Why can post_build still run after a failed build?

CodeBuild runs the post_build phase regardless of whether the build phase succeeded or failed. This is intentional because post_build is designed for cleanup, artifact uploads, and notifications that should always run. For deployments this behavior is dangerous: a failed build will still trigger deployment unless you explicitly check the CODEBUILD_BUILD_SUCCEEDING environment variable and exit early when it equals 0.

How does CodeBuild authenticate to an EKS cluster?

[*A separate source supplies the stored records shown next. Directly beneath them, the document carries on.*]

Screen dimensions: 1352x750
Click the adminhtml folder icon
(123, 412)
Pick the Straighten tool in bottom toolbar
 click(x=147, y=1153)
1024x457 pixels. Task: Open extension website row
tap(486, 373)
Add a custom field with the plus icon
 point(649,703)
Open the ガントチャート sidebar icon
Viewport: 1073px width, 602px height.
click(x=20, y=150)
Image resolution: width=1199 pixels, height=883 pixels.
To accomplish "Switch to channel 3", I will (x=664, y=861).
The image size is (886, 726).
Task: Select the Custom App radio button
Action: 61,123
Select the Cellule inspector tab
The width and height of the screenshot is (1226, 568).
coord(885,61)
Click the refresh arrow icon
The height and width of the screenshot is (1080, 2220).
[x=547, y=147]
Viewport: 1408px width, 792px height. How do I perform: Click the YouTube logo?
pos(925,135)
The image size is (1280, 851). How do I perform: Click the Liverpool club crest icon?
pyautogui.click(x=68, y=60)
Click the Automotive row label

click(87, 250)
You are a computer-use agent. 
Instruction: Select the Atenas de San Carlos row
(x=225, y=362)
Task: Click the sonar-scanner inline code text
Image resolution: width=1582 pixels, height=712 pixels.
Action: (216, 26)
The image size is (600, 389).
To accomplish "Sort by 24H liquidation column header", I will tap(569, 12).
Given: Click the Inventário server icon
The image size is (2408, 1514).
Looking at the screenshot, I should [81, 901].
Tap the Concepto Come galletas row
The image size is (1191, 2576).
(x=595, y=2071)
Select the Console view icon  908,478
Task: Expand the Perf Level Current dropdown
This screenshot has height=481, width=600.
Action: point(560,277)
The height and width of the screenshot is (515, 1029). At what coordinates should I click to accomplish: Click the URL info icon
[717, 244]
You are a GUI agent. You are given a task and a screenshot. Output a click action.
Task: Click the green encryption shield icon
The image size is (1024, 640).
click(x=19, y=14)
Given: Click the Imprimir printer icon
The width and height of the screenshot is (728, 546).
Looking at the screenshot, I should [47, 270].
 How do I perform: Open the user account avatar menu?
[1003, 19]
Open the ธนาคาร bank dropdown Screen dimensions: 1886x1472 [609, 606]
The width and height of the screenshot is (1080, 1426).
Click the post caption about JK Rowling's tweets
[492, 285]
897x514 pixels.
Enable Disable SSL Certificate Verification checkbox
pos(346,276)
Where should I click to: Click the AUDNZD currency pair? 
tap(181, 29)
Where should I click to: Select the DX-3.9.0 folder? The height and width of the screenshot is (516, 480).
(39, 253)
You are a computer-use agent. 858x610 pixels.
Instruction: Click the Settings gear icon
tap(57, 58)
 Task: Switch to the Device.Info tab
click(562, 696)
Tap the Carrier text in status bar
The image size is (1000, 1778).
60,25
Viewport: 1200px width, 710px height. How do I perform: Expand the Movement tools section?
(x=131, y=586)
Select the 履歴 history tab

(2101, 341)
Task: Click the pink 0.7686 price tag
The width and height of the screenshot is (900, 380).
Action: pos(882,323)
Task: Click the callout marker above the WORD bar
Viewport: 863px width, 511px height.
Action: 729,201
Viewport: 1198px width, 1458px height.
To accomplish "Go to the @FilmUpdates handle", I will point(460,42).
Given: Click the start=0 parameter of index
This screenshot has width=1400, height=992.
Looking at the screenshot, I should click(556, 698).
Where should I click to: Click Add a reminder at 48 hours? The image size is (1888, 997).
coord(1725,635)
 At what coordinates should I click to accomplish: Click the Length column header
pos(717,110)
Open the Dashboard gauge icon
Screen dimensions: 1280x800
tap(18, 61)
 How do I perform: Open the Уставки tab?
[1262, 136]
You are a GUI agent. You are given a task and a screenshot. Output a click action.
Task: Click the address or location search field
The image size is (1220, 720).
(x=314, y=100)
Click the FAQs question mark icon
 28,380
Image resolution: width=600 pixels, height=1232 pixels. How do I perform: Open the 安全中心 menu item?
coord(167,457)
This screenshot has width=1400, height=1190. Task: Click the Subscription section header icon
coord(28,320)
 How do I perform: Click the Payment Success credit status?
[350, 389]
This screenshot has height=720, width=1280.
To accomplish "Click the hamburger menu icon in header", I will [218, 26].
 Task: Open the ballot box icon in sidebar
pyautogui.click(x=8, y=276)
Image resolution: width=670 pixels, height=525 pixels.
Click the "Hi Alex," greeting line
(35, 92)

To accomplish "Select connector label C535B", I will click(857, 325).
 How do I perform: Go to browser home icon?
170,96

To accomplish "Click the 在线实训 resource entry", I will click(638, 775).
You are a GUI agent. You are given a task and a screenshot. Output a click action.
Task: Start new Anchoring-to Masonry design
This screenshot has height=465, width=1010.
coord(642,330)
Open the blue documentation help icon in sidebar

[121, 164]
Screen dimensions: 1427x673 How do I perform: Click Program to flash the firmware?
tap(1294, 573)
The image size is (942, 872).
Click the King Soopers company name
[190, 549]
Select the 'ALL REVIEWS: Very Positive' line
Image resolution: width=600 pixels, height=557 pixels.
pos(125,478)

The CodeBuild service role needs access configured in two places. First, eks:DescribeCluster in IAM so it can generate a kubeconfig via aws eks update-kubeconfig. Second, the CodeBuild role must be granted Kubernetes RBAC access inside the cluster. On clusters running platform version 1.28 or newer, use EKS access entries via aws eks create-access-entry and aws eks associate-access-policy. For older clusters still using ConfigMap-based auth, add the CodeBuild role ARN to the aws-auth ConfigMap mapRoles section.

What IAM permissions does CodeBuild need to deploy?

Permissions vary by target. For ECS: ecs:DescribeTaskDefinition, ecs:RegisterTaskDefinition, ecs:UpdateService, ecs:DescribeServices, and iam:PassRole on the task execution role. For EKS: eks:DescribeCluster plus in-cluster RBAC access via access entries. For Lambda: lambda:UpdateFunctionCode, lambda:PublishVersion, and s3:PutObject for the artifact bucket. Scope all permissions to specific resource ARNs, not wildcards.

Last verified: 25 April 2026 Cloud services change frequently. Verify details against official documentation before making infrastructure decisions.